[Start of Attachment]
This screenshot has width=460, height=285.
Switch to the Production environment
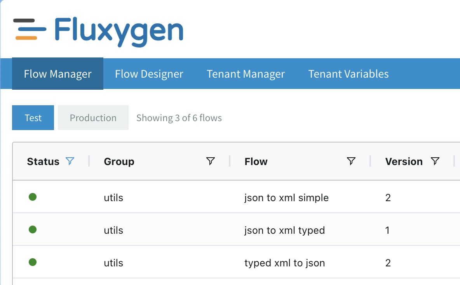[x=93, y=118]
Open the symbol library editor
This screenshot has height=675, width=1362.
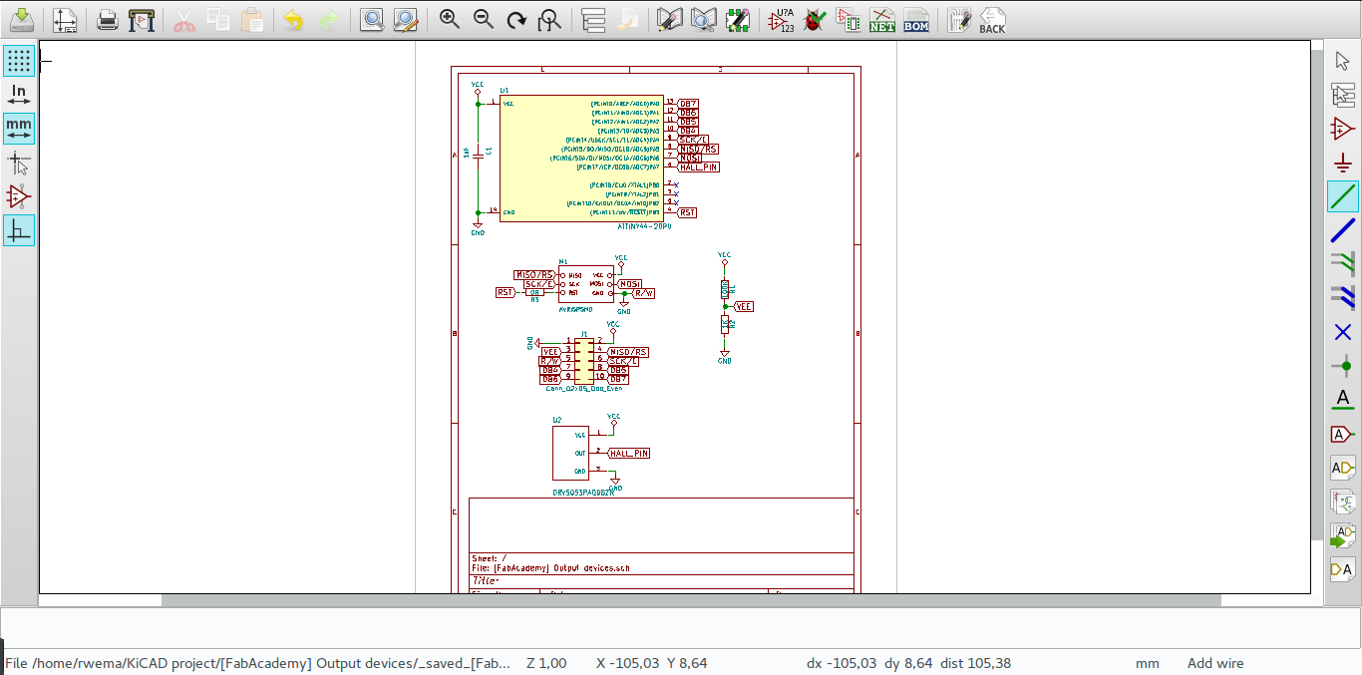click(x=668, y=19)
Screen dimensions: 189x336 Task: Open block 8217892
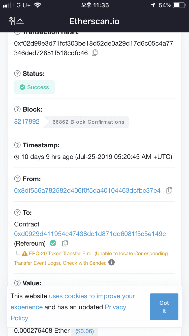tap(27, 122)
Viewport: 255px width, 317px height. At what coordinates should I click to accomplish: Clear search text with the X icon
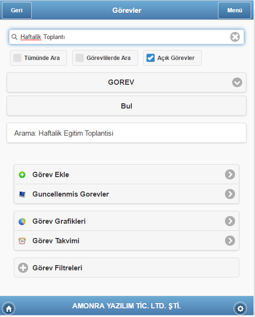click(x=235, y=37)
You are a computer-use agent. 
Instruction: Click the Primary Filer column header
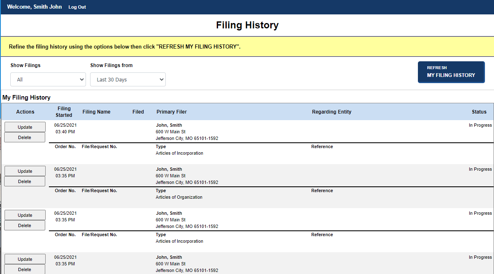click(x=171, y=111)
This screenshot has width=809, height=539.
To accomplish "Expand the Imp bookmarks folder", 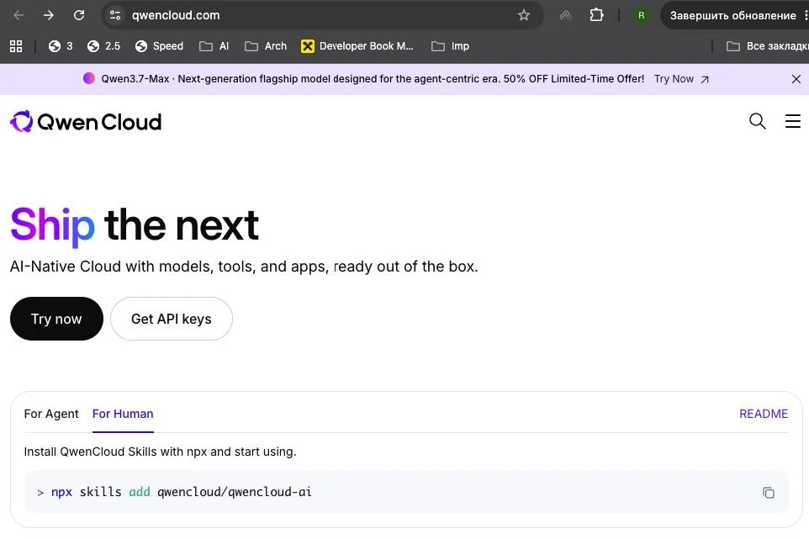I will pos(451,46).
[End of Attachment]
> Exercise description: Copy exactly the lines from the first line of the records above through the line with "This screenshot has width=809, height=539.", both included, and nothing else. Pictures stay out.

> Response area:
This screenshot has width=460, height=285.
Switch to the Production environment
[x=93, y=118]
Open the symbol library editor
This screenshot has height=675, width=1362.
click(x=668, y=19)
Screen dimensions: 189x336 Task: Open block 8217892
tap(27, 122)
Viewport: 255px width, 317px height. At what coordinates should I click to accomplish: Clear search text with the X icon
click(x=235, y=37)
You are a computer-use agent. 
Instruction: Click the Primary Filer column header
click(x=171, y=111)
This screenshot has width=809, height=539.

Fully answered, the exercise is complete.